§ **PAGE EXTRACT**
+ + + + +

Our kid has become quite the foodie, doing a lot of cooking and learning techniques from the Internet, especially from Bon Appétit, whose employees now feel like old friends.

A few weeks ago, local teens were treated to a kind of low-budget TED Talk about food waste, hosted by the company that does municipal solid waste removal, Covaldem. A repeat of the talk in the evening was aimed at adults, with a no-waste tasting afterward. The theater was full.

They even gave away a little booklet of “anti-gaspi” (anti-gaspillage = no waste) recipes by local chefs. For example, autumn vegetable soup with croutons, a velouté (thick soup) of potimarron (a kind of small, sweet pumpkin) with a “tartine” made with the potimarron skin, nuts, and grilled potimarron seeds. The idea was to either use everything, or to transform leftovers.

The talk pointed out that 1.3 billion tons of food are wasted every year worldwide, which accounts for a third of food produced. It went through expiration dates (many of which are n’importe quoi–whatever–except for meat and fish), and pointed out ways that supermarkets have been pushed to reduce waste, such as by having a display for discounted food that’s about to expire, or for “ugly” vegetables and fruit, also discounted. They also said restaurants are being encouraged to let diners take home what’s left of their meals, not in “doggie bags” but in “gourmet bags.”

The talk also pointed out that meal planning can reduce waste. A few days later, a friend told me about an app for meal planning and it’s everything I wanted. It’s called Jow, and it seems to be available only in France. That’s because it links to several chains of supermarkets to make your shopping list, which you can then order online. The app is free, so they must make their money by getting a commission from the supermarkets.

I prefer to buy my produce at the market, so I haven’t made any purchases through the app. Curiously, even though the app is French and I never made any language selection, some of the recipes turn up in English. Or partly in English and partly in French. It’s fine with me–it’s how we roll in our house.
First you choose your supermarket (you can put anything, just to continue. A Walter Mitty moment where you can pick your dream French town). Then how many people you’re cooking for and how many are children. Then what you eat: everything/vegetarian/vegan/no pork/no gluten/no dairy.

Next it asks what you have in your kitchen: oven, microwave, stovetop, fryer, blender (and what kind), automatic cooker (Thermomix or other brand–they’re listed). Then you put in how many meals you want to plan: 2? 5? 7?
Et boum! (Not a typo–that’s the French spelling.) Meal ideas, mostly one-dish, with recipes and compiled shopping list. The recipes change each week. Doing it just now, Jow suggested onion quiche with chèvre and honey, shakshuka, eggplant curry, pear and gorgonzola pizza, and sweet potato gratin with chestnuts. If you don’t like something, you click on the remplacer button and it suggests something else.

+ + + + +

§ **SET EXERCISE A**
State how many lines of the entries below contain the word "Select". Reply with the number only.

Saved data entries

+ + + + +

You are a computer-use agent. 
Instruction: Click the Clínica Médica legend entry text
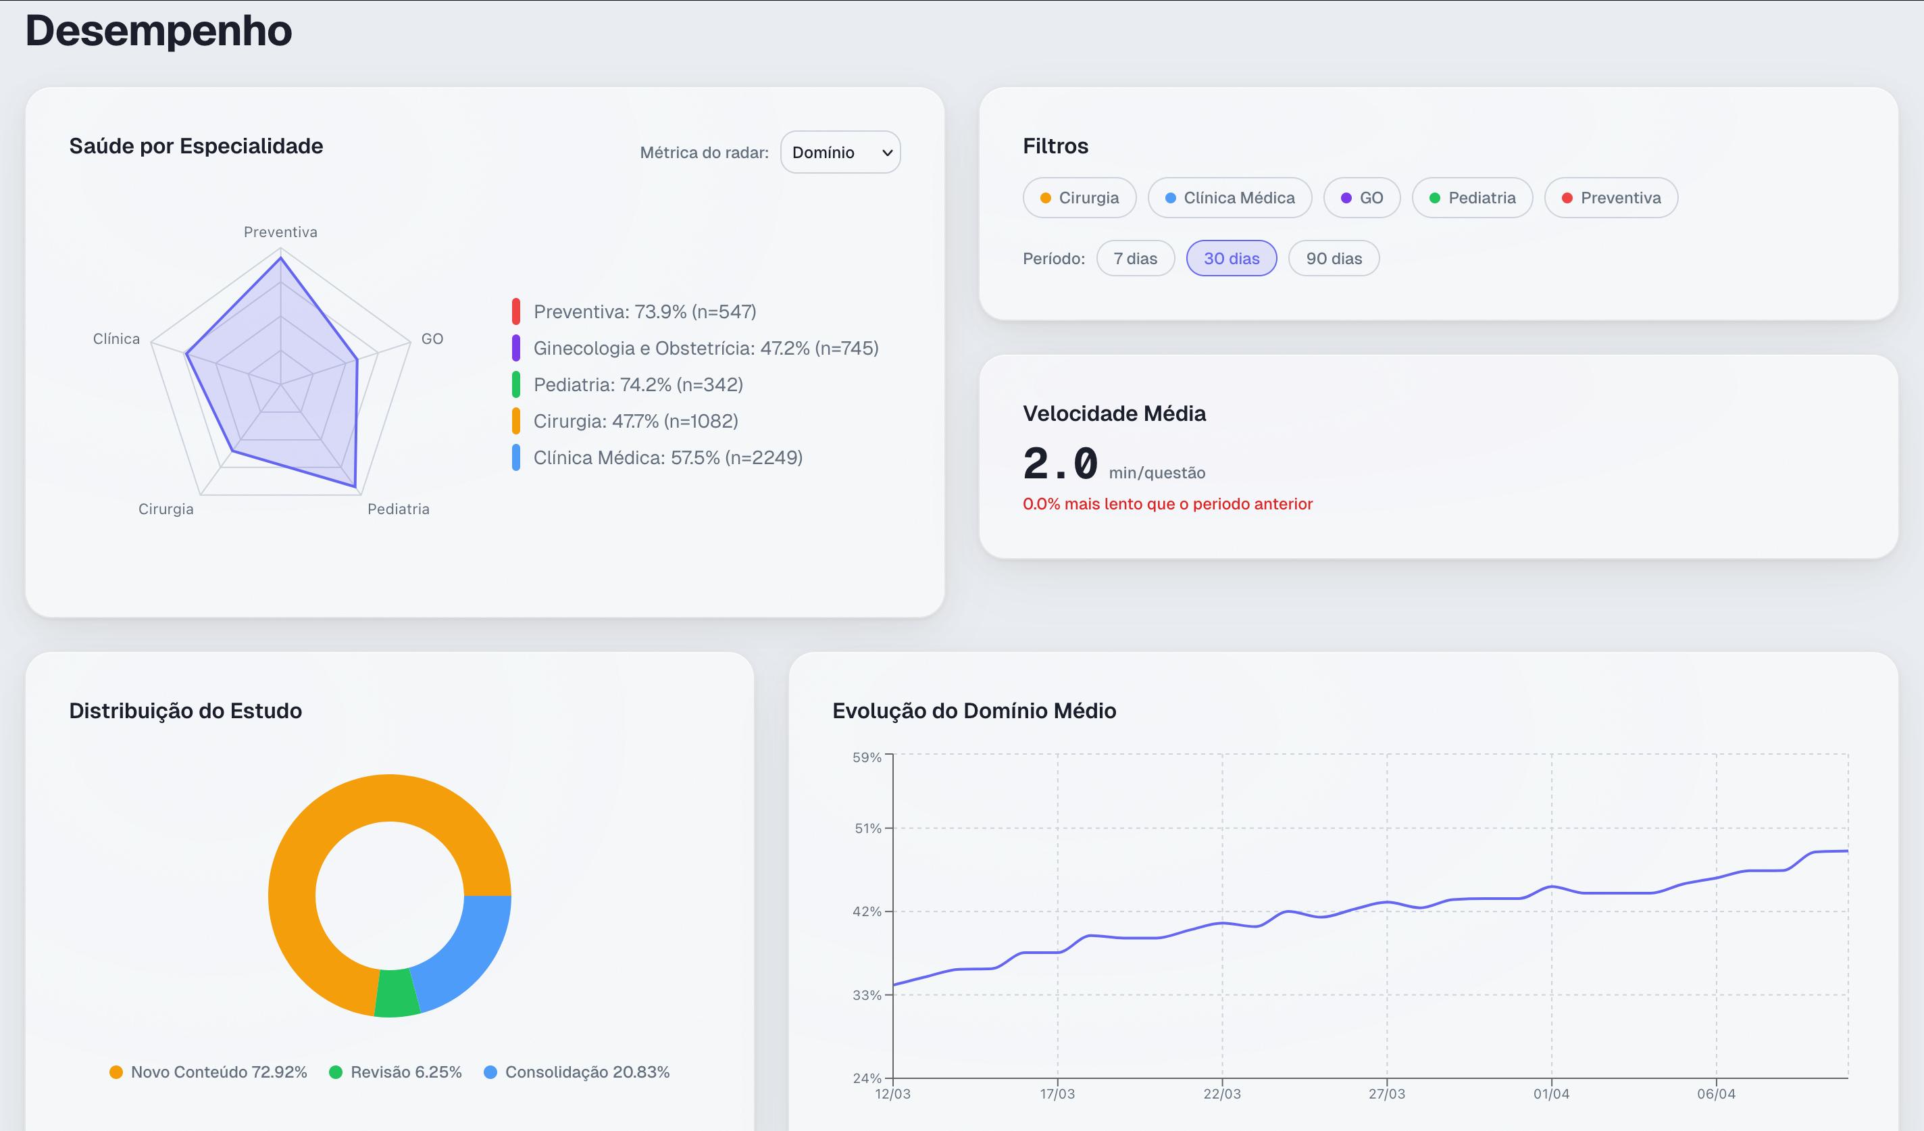coord(667,457)
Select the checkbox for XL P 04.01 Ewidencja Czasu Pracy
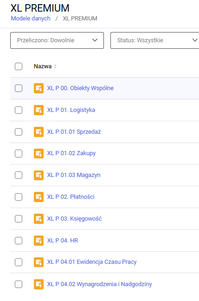199x301 pixels. click(19, 262)
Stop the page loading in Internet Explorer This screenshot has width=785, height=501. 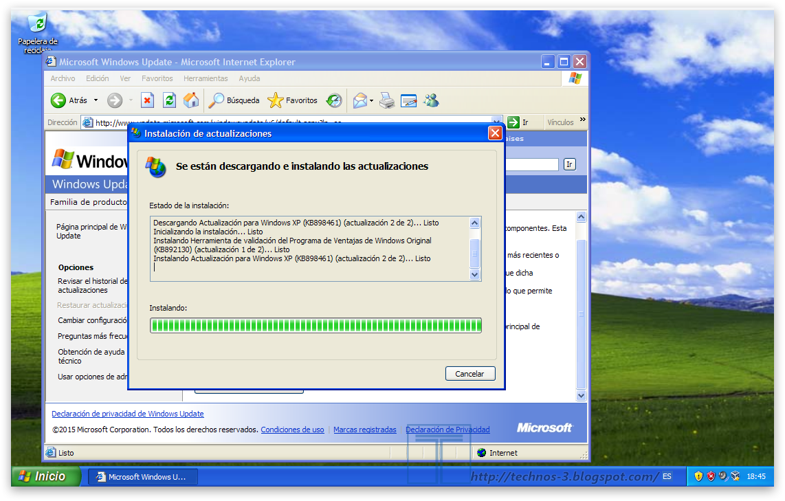pos(146,100)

+ + + + +

§ **SET EXERCISE B**
Extend the piece on food waste and meal planning above, starting after its last sentence.

§ **EXERCISE ANSWER A**
1

§ **EXERCISE ANSWER B**
Click on the red shopping cart to get your shopping list. There, you can eliminate items that you already have in your pantry or add other things you need, like breakfast foods or dish soap. The entire list for the five menus above come to €49.40 at Leclerc.
I made the eggplant curry, but I had only a tiny eggplant, so I added other vegetables (mushrooms and spinach stems….yes stems. You can get bags of baby spinach at the store but at the market it’s much bigger, sometimes with the roots still attached). Last week there was a quiche with roasted butternut squash and red onion; I substituted leeks and zucchini. I also made the risotto with red peppers.

Other suggestions under vegetarian: onion tart tatin; Tunisian lablabi; roasted camembert; crunchy tofu with quinoa and broccoli; roasted tomatoes with feta; chèvre and spinach tourte; eggplant parmesan; lentil and avocado salad; salad with dried apricots and spice bread; beet, chèvre and nut quiche; zucchini crumble; pasta with muchrooms; gnocchi with spinach and gorgonzola; polenta with roasted tomatoes. And you can click on more recipes. There are other buttons to try: favorites, new, exotic, autumn, express, desserts, healthy, veggie, gluten-free.

It’s easy to eliminate things you don’t want. The recipes are quick and easy and they give an idea of reasonable portion sizes. Some, like the tarts and quiches, are for four–you can’t really make a quiche for two–so we have leftovers for lunch. I realize that while I eat very healthy–everything homemade, heavy on vegetables–I eat too much. Portion control is the very French way of dieting. My Fitbit tells me that even with running I barely pass 2,000 calories in a day, far less on the days I don’t run, then something has to give. FitBit’s calculations are based on averages for age, height and weight. At some point recently, I seem to have passed into a new category, because for the same number of steps in a day it was telling me I was burning significantly fewer calories. Wake-up call! How middle-age spread happens.

Years ago, I tried to do the same thing as Jow, but using a spreadsheet, not with all the wonders of app technology. It was an utter failure–clumsy, bulky, hard to change, hard to organize. I am sure there are other apps out there, ones that connect to your local supermarket. But if you want some meal planning help with French flavor, check out Jow.
This isn’t sponsored. I just really like Jow. If you have similar apps that you like, please mention them in the comments so readers in your country can find out about them.

Lits of yummy ideas there! I resist structure so am not there yet on the meal planning. Also on my own a lot during the week so I can please myself. But sometimes the inspiration runs thin so an App might come in handy. Will definitely check out Jow! (Funny name for a French app, eh?)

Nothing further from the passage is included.